Student Question
Was E.M. Forster biased in the novel A Passage to India?
Quick answer:
The question of bias in a literary art can be a difficult one to answer. Or, it can be simple if it's assumed that all writers have some sort of bias. E.M. Forster did have a bias in A Passage to India simply because he was an Englishman writing about India, and England had colonized India.
E.M. Forster's 1924 novel A Passage to India is considered one of the great novels of the 20th century. But is it problematic in an age where representation matters and we are well aware of cultural (mis) appropriation? The simple answer is that all writers have biases and prejudices, whether conscious or not, and every writer, in some sense, also brings the biases of their time period into their work.
Forster was writing at a time when England still ruled India, a country it had colonized and was considered the "jewel in the crown" of the British Empire. So, even if he was sympathetic to Indians and their oppression, he couldn't really understand their experience, culture, or point of view. Others may argue that literature should have no limitations as to what it depicts and that imagination trumps cultural experience. Shakespeare never traveled to Italy and probably never met a Moor or Jew, for example.
Rather than simply deal with Forster's bias, it would be best to look at the postcolonial school of thought and then apply that critical lens to the book. This has been done by a number of scholars and it is certainly worth novel. It is certainly worth lookng at what Edward Said, author of the seminal Orientalism, said about the book.
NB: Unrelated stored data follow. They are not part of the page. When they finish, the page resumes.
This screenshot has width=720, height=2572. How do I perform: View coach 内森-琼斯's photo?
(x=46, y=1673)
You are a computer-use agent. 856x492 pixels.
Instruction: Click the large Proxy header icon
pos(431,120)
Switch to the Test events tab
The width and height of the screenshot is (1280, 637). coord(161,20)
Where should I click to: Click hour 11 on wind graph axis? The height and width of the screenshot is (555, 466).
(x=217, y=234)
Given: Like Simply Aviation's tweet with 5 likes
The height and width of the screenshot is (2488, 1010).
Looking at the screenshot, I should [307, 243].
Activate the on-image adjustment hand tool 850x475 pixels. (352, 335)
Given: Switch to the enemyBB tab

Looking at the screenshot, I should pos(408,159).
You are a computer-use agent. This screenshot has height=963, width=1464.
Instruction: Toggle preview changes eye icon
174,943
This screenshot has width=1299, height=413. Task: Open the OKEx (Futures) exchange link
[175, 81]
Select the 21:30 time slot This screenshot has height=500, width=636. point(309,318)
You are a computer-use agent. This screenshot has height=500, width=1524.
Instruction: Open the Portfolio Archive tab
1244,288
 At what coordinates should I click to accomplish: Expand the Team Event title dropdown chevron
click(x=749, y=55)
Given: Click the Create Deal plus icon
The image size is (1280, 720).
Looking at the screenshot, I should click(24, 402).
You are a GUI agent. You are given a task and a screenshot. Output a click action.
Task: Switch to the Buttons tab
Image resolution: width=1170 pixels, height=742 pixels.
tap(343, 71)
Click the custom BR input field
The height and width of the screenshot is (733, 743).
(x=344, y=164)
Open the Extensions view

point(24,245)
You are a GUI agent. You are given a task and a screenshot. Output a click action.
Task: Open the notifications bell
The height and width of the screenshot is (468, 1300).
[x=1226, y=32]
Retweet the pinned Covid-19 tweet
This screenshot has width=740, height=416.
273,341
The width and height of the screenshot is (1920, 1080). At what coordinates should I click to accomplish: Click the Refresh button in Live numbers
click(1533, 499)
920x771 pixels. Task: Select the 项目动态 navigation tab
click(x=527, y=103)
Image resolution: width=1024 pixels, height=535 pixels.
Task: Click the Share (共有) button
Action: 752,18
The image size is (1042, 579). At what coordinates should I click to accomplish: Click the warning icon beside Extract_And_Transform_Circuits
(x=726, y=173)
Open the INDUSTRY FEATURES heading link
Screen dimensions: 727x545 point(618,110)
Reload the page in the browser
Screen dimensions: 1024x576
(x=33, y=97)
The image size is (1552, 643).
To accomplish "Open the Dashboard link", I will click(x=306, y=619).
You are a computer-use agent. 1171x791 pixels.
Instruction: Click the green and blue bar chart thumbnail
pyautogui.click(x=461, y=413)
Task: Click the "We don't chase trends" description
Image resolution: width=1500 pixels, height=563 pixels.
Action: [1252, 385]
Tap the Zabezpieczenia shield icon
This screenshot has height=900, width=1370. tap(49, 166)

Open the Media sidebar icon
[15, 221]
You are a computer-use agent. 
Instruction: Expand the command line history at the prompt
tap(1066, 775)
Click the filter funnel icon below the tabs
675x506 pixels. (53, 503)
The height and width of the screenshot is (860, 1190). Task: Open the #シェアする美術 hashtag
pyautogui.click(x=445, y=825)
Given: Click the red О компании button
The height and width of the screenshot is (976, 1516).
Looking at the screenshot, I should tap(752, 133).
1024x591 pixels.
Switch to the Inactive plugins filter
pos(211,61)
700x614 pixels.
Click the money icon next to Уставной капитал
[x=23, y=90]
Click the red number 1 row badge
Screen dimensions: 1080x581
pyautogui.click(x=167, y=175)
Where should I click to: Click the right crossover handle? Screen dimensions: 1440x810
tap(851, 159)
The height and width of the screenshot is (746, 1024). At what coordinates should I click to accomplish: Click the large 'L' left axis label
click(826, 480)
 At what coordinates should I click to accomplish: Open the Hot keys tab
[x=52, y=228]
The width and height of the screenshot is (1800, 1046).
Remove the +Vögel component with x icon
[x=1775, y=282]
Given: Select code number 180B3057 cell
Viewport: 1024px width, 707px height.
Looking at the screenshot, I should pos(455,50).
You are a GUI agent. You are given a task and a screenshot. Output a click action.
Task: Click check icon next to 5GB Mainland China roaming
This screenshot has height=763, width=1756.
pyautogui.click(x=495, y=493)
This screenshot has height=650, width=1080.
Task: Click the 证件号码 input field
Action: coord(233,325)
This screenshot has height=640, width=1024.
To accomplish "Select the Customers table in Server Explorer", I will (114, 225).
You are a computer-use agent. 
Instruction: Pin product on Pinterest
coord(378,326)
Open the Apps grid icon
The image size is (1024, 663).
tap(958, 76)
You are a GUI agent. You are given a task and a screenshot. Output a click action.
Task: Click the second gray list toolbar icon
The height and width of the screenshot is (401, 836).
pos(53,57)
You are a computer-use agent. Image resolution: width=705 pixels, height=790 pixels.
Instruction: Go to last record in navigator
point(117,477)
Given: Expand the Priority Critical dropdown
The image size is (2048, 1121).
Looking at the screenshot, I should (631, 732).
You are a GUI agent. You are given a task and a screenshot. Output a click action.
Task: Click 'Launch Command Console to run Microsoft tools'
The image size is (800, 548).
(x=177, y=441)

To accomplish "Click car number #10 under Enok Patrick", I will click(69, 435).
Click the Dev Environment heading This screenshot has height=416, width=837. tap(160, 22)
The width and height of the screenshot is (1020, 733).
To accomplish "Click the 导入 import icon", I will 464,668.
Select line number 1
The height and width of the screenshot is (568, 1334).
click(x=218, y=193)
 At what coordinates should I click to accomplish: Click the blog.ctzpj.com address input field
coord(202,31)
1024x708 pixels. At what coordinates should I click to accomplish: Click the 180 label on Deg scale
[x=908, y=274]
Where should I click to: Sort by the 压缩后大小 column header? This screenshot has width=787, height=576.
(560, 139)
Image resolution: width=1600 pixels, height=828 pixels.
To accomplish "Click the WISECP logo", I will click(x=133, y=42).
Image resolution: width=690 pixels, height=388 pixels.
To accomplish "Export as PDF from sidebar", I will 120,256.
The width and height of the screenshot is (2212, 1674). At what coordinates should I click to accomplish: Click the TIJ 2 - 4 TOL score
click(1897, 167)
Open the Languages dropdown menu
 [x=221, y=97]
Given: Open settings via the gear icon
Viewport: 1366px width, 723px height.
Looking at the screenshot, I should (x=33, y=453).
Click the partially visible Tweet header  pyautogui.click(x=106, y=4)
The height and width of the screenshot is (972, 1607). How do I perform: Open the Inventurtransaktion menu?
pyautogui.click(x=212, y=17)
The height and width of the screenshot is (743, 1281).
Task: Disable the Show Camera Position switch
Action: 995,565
His larger critique in that study is that Eastern characters in art have almost always been viewed through Western eyes and so have not been able to represent themselves. This recalls the famous Marx quote: "They cannot represent, they can only be represented."
The bias that is found in Forster does not necessarily make him racist or insensitive, as he does largely depict the culture and people in a subtle way, but it does mean that there is something fundamental about India that he, a white European, cannot grasp.